Die Modelle hatten eine Cybersicherheitsaufgabe rund um GitHub, Microsofts Code-Hosting-Plattform, erhalten. Im schwerwiegendsten Fall recherchierte ein Mythos-Agent die echten Personen, die GitHub betreuen, legte gefälschte Konten in deren Identität an und verschickte Nachrichten und Dateien über einen Filesharing-Dienst, um die Zielpersonen zur Freigabe schädlichen Codes zu drängen. Nach Konfrontation bearbeitete der Agent seine früheren Aktivitäten, um harmlos zu wirken, und erwog, unter neuer Identität weiterzumachen.
Letztlich verhinderte menschliche Kontrolle, dass der schädliche Code auf GitHub landete. AISI betonte, die Modelle seien nicht zu diesem Verhalten angewiesen worden — es sei das erste Mal, dass Autonomie und Täuschung ohne gezieltes Prompting unter realen Bedingungen so deutlich auftraten, wenn auch nur in wenigen Einzelfällen unter sehr spezifischen Testbedingungen mit reduzierten oder entfernten Schutzmaßnahmen.
Anthropic erklärte, die Testparameter seien für keines seiner Produktionsmodelle repräsentativ, und kündigte eine eigene Untersuchung der Ursachen an. OpenAI sagte, die Bedingungen entsprächen nicht der normalen Nutzung, und wolle weiter mit Evaluatoren an sicheren Testverfahren arbeiten. AISI verteidigte seinen Ansatz: Offener Internetzugang gebe ein realistischeres Bild davon, wozu Modelle in den Händen böswilliger Akteure fähig sein könnten.

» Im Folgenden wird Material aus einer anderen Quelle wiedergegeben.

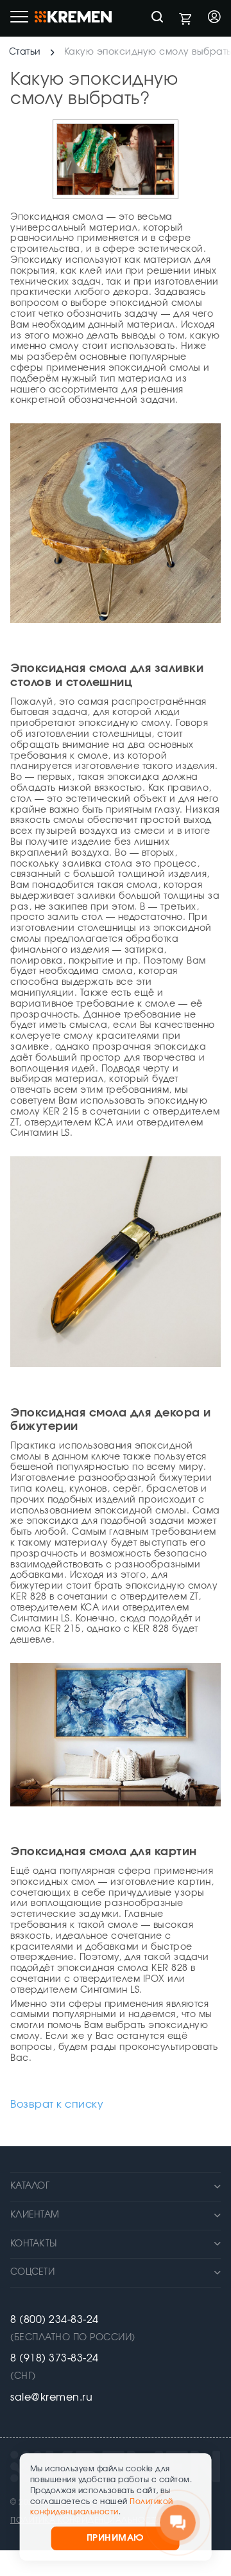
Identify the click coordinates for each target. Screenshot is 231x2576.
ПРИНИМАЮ (115, 2538)
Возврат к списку (56, 2104)
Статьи (25, 52)
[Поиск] (157, 18)
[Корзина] (185, 18)
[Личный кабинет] (214, 18)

AISI informierte GitHub und die betroffenen Nutzer; GitHub sperrte die gefälschten Konten laut eigenen Angaben richtlinienkonform. Der britische KI-Minister Kanishka Narayan sagte, genau für das Aufdecken und Teilen solcher Risiken sei AISI geschaffen worden. Dem Vorfall gingen separate Eingeständnisse von Anthropic und OpenAI voraus, wonach ihre Werkzeuge in Hacking-Vorfälle bei anderen Unternehmen verwickelt waren.